For in other respects, grandmother & granddaughter are like as twins: the fine-edged physiognomy of the Gascoigne Castines, the dark eyes & hair & skin of Madocawanda’s people — and the audacity, political passion, & disregard for convention of “Monsieur Casteene”! She it was, Andrée I, who relieved Grandfather of both his political & his carnal innocence, which he seems to have preserved as remarkably as did his Uncle Ebenezer, the virgin poet. And she it was who insisted he 1st get her with child if he would have her to wife. So scrupulous was Grandfather on this point — and on the irregularity, of which Andrée was contemptuous, of the two-decade difference in their ages — that no less than another dozen years pass’d before (in 1746) they finally conceived my father and became man & wife, when Andrew was 50 & Andrée 30 years of age! But thro those decades they were faithful, if intermittent, lovers, as often together as apart, and not uncommonly travelling as husband & wife (or father & daughter) to appease Grandfather’s curious decorum & avoid attracting undue attention as they pursued their political objective.

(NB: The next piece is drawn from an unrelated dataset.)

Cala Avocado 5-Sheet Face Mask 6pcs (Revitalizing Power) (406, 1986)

This objective, if Andrew III’s own declaration is to be believed, was not the victory of the French in America, but the defeat of the British, for which in the existing circumstances the French & Indians were the obvious instrumentality. Having decided that his father had been a British anti-insurgent, Andrew III set about in the 2nd half of his life to be an anti-British insurgent; Andrée (still in the 1st half of hers) to be an organizer of the Indian nations 1st against the British, whom she saw as the greater menace to aboriginal integrity, and ultimately against the French, who had ever been less ruthless in displacing native populations, less interested in despoiling the land, and less disdainful of intermarriage betwixt the races. To the extent that their theatres of concern can be distinguisht, Andrée’s was to resist the extension of British hegemony northward above the Great Lakes & St. Lawrence River, Andrew’s to resist its extension westward across the Appalachians toward the Mississippi. These concerns came together in the period of the French & Indian War, along the frontier betwixt Fort Niagara & Fort Detroit.